* YOUR TASK: "Task: Select 解析日志 in the sidebar" appears in one line of the records below. Output that line and each one after it, exactly, through the last line.

* DATASET EXCERPTS:
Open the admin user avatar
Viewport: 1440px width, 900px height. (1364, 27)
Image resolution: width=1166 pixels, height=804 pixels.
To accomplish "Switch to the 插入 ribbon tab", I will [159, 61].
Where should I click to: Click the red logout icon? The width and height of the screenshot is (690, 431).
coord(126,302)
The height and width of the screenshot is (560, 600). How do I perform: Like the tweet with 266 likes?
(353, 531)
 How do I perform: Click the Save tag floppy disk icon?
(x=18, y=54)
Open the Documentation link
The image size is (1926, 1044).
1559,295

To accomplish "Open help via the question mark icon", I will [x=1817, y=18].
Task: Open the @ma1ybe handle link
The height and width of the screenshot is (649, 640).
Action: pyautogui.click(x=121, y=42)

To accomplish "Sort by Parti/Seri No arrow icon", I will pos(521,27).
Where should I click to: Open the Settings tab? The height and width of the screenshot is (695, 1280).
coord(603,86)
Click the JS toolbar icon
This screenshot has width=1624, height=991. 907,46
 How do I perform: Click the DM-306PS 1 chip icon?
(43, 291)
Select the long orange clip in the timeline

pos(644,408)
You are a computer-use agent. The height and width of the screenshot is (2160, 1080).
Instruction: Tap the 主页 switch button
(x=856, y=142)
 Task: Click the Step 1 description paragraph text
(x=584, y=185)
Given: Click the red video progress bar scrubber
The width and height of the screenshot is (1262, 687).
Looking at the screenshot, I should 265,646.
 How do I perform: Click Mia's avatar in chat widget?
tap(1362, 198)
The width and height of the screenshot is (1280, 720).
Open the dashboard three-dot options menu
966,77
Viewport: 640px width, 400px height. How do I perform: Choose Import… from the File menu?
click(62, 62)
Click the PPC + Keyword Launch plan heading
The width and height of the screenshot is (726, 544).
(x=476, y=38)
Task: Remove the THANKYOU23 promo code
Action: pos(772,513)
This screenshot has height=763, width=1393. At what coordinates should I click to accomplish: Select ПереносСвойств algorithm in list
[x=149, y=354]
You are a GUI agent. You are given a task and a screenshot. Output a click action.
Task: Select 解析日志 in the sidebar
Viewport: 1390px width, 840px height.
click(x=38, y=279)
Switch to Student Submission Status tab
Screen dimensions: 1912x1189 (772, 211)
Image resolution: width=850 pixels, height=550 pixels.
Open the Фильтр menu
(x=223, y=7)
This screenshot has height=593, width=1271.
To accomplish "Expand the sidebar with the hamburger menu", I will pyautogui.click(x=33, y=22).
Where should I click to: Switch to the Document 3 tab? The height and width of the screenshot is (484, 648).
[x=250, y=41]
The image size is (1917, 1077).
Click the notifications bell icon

* ANSWER TO THIS TASK:
Task: Select 解析日志 in the sidebar
Viewport: 1390px width, 840px height.
click(x=38, y=279)
Switch to Student Submission Status tab
Screen dimensions: 1912x1189 (772, 211)
Image resolution: width=850 pixels, height=550 pixels.
Open the Фильтр menu
(x=223, y=7)
This screenshot has height=593, width=1271.
To accomplish "Expand the sidebar with the hamburger menu", I will pyautogui.click(x=33, y=22).
Where should I click to: Switch to the Document 3 tab? The height and width of the screenshot is (484, 648).
[x=250, y=41]
The image size is (1917, 1077).
Click the notifications bell icon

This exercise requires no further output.